For over a century, our region has been home to extraordinary artists. Local Arts Index highlights the work of individuals who continue our community’s rich creative legacy.
Meet Diane Rosen.
How Did You Become an Artist?
In one of my earliest memories, I’m hiding in a kindergarten coatroom to continue cutting out paper snowflakes. Fascinated by the variety and delicacy of their intricate patterns, I couldn’t not make them, and that feeling of urgent excitement in seeing, exploring and expressing a response to the world sums up my becoming and being an artist. It was always there.
That being said, everyone has these abilities. Creativity isn’t a quantity of “talent” but a universal capacity to generate new and useful ideas from your unique viewpoint, whether in paintings, recipes, business plans or scientific theories. We “artists” simply focus more on forms of creativity that meet standard definitions of art.
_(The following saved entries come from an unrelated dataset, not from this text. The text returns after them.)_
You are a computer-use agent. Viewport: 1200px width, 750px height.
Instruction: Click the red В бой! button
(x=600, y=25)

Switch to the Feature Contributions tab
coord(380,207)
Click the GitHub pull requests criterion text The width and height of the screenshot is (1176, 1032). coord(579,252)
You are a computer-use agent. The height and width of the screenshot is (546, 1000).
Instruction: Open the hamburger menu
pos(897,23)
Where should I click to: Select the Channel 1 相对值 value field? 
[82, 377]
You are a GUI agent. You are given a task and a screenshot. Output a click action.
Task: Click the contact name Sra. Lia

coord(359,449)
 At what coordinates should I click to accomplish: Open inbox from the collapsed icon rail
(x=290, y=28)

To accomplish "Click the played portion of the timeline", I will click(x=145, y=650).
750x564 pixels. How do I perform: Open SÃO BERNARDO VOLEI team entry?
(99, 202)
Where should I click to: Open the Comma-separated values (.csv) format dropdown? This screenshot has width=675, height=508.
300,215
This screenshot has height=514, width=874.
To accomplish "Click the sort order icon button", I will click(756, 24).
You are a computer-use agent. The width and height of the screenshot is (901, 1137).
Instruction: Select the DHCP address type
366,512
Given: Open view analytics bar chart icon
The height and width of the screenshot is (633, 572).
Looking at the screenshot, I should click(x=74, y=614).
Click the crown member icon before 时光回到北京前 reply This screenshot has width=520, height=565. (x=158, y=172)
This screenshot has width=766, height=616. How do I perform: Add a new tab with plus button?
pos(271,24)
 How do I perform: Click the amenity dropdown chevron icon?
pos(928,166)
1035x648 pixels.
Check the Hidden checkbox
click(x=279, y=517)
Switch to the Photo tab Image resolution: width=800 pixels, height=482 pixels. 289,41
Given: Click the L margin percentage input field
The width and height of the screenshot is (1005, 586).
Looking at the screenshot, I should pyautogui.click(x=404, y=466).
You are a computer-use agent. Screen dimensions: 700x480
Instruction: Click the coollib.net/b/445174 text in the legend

What Kind of Art Do You Make?
Nothing is more mysterious and yet familiar than people, an intriguing oppositional dynamic that informs my mixed-media paintings. Figures are rendered in traditional realism but they inhabit intentionally ambiguous realms, layered over dripped and spattered paint that weaves chance into the process. Certainty is undermined as the figures materialize among these accidental shapes. I also write, teach and give occasional workshops on this same theme: challenging fixed ideas and defined categories, disrupting expectations, finding the extraordinary in the ordinary by de-familiarizing routine associations, and surprising yourself with new ways of seeing that spur lifelong creative explorations.
What’s Your Muse?
After college I spent a year in Paris on a painting fellowship. Whenever I wasn’t in the studio I was studying Degas or Renaissance masters. Then I encountered Duchamp! His Dadaist aesthetic overturned traditional notions of art as a “retinal” enterprise– passively pleasing the eye– and radically redefined it as an experience occurring in, and constructed by, the viewer’s mind interacting with the work. His notorious Readymades not only democratized the process but liberated art from the tyranny of the “beautiful product.” Though my work is largely representational, these concepts still influence my own practice and beliefs about making art.
In June, I’ll be showing small abstract-figurative pastels at the Hopper House. Other paintings are in the works for upcoming group shows, and I’m also preparing two articles that will be published later this year, one on pastel technique for an art magazine, one about accessing creativity that will appear in a scientific journal. Interdisciplinary work keeps things fresh and always sparks serendipitous overlaps. And I will probably teach drawing again in the fall. Painting and writing are so solitary that I relish spending time with other artists, from whom I learn as much as I teach!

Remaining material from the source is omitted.